Session: (1727–1749) T Cell Biology and Targets in Autoimmune and Inflammatory Disease Poster
1728: Increased Frequency of Highly Differentiated T Effector Memory Cells Re-expressing CD45RA (Temra) and Cytomegalovirus Seropositivity Are Associated with Persistent Disease Specifically Refractory to Anti-TNF Therapy in Rheumatoid Arthritis
Su-Ann Yeoh, James Kimpton, Muhammad Shipa, Eleanor Hawkins, Arne Akbar and Michael Ehrenstein, University College London, London, United Kingdom
Background/Purpose: Enrichment of highly differentiated T cells have been reported in rheumatoid arthritis (RA) patients compared to healthy individuals. The role of highly differentiated T effector memory re-expressing CD45RA (Temra) in RA is unknown, including whether they can be used as a marker of sustained disease activity. Our aim was to investigate whether peripheral blood Temra frequency can be used to identify RA patients with active disease refractory to anti-TNF therapy. As cytomegalovirus (CMV) has been reported to be associated with the expansion of Temra, we also investigated the relationship between serum CMV immunoglobulin (IgG) status, Temra, and remission status.
Methods: A cross-sectional cohort of RA patients on anti-TNF therapy were recruited (Table 1). Patients were stratified based on remission status with remission defined as no recorded DAS28-CRP≥2.4, no swollen joints, no C-reactive protein (CRP) >5mg/L, and on a stable DMARD dose and no reported disease flare/loss of remission in the last 6 months before recruitment. Patients on abatacept or on methotrexate monotherapy were recruited as comparison groups. Peripheral blood mononuclear cells (PBMC) were analysed by flow cytometry. Where available, CMV IgG in serum was analysed using semi-quantitative ELISA. Two-tailed Mann-Whitney U test or unpaired t-test were used to obtain unadjusted values, analysis of variance (ANOVA) of log-transformed data was used to obtain age-adjusted values, Spearman's rank correlation was used to compare correlation between two variables, Fisher's exact test was used to compare proportions.

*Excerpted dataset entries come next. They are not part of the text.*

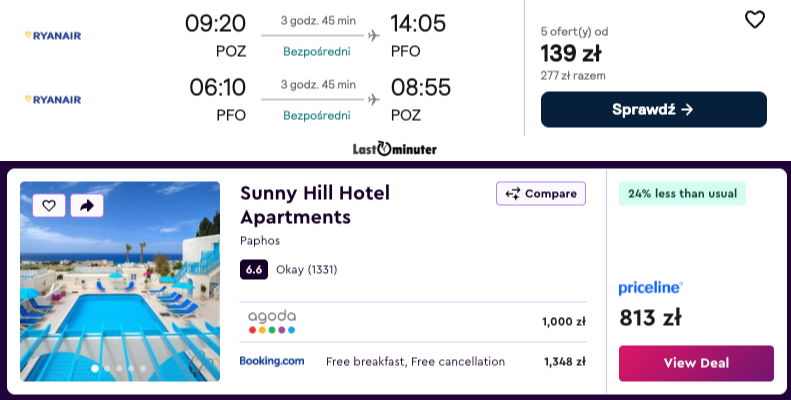This screenshot has height=400, width=791.
Task: Choose the Booking.com 1,348 zł price
Action: (x=565, y=361)
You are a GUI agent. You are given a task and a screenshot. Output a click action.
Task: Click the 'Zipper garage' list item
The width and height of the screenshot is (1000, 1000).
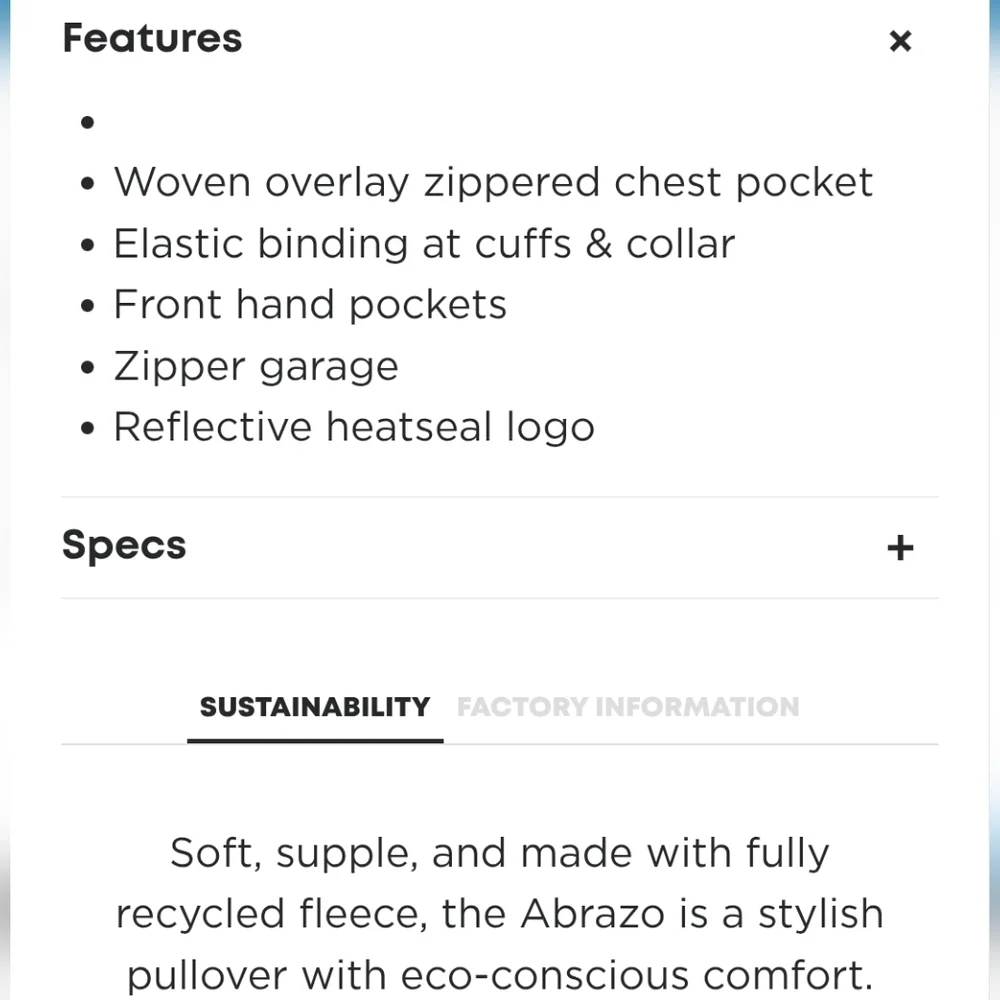[256, 367]

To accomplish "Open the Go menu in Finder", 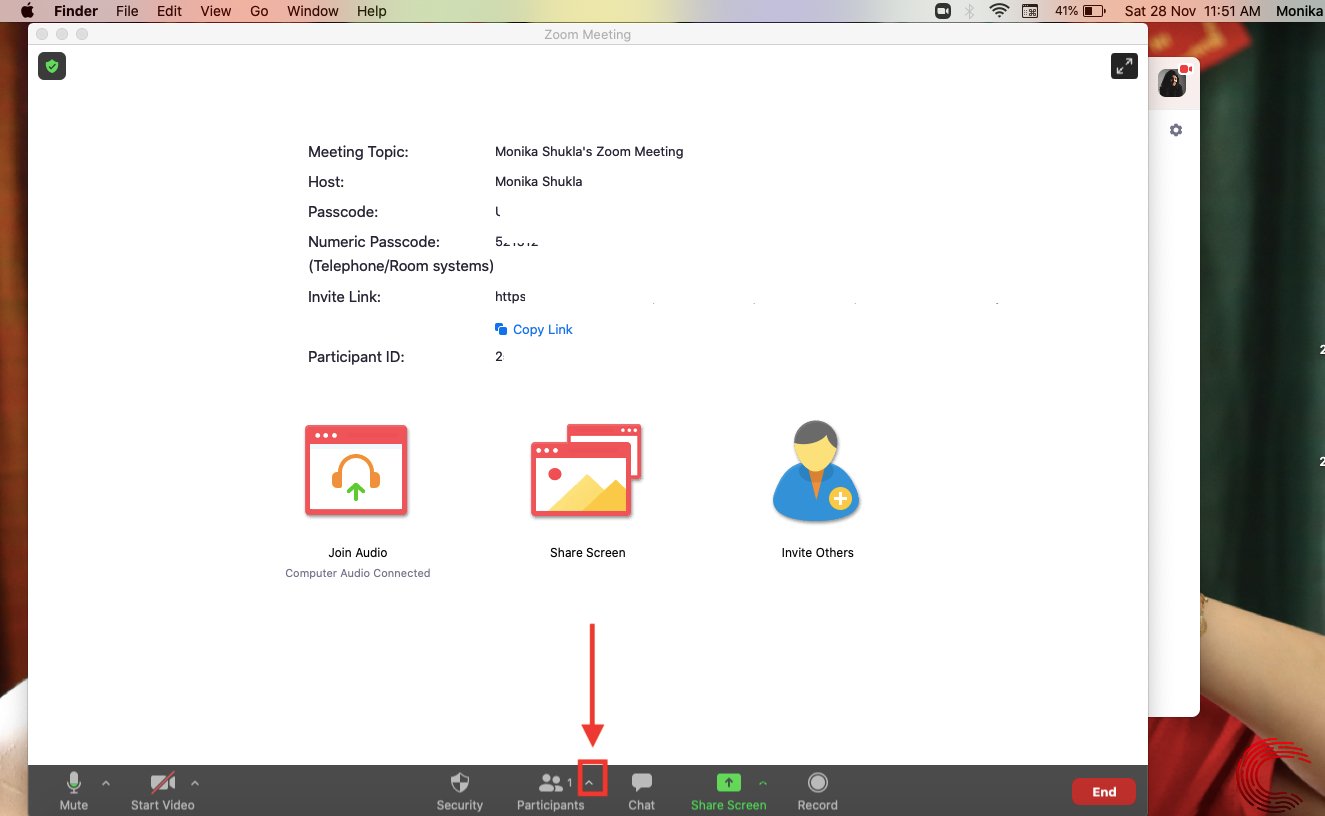I will (x=258, y=11).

Results: Thirty-six anti-TNF, 12 abatacept, and 16 methotrexate monotherapy patients were recruited. There was a higher proportion of CD4 and CD8 Temra (age-adjusted p = 0.004 and p = 0.0007 respectively) in RA patients on anti-TNF with persistent disease compared to those who had achieved remission. The difference in Temra frequency observed between anti-TNF patients in remission and those with persistent disease was not observed in patients treated with methotrexate or abatacept. The frequency of CD4 and CD8 Temra correlated with CRP only in patients on anti-TNF (Spearman r = 0.5185, p = 0.001, and Spearman r = 0.5040, p = 0.005, respectively). CD4 and CD8 Temra also correlated positively with CMV IgG levels in anti-TNF treated patients (Spearman r = 0.38, p = 0.03, and Spearman r = 0.56, p = 0.002, respectively). There was a significantly higher proportion of CMV seropositivity in anti-TNF patients with persistent disease compared to anti-TNF patients in remission (Fisher's exact test, p = 0.009). This difference was not present in the other treatment groups.
Conclusion: These results suggest that Temra may play a role in driving RA disease specifically unresponsive to anti-TNF therapy. The association between CMV seropositivity and persistent disease only in anti-TNF treated patients may provide a causal link between Temra and RA pathogenesis refractory to anti-TNF treatment. Table 1. Demographics and clinical characteristics of anti-TNF patients stratified by remission status. Disclosures: S. Yeoh, None; J. Kimpton, None; M. Shipa, None; E. Hawkins, None; A. Akbar, None; M. Ehrenstein, GlaxoSmithKlein(GSK).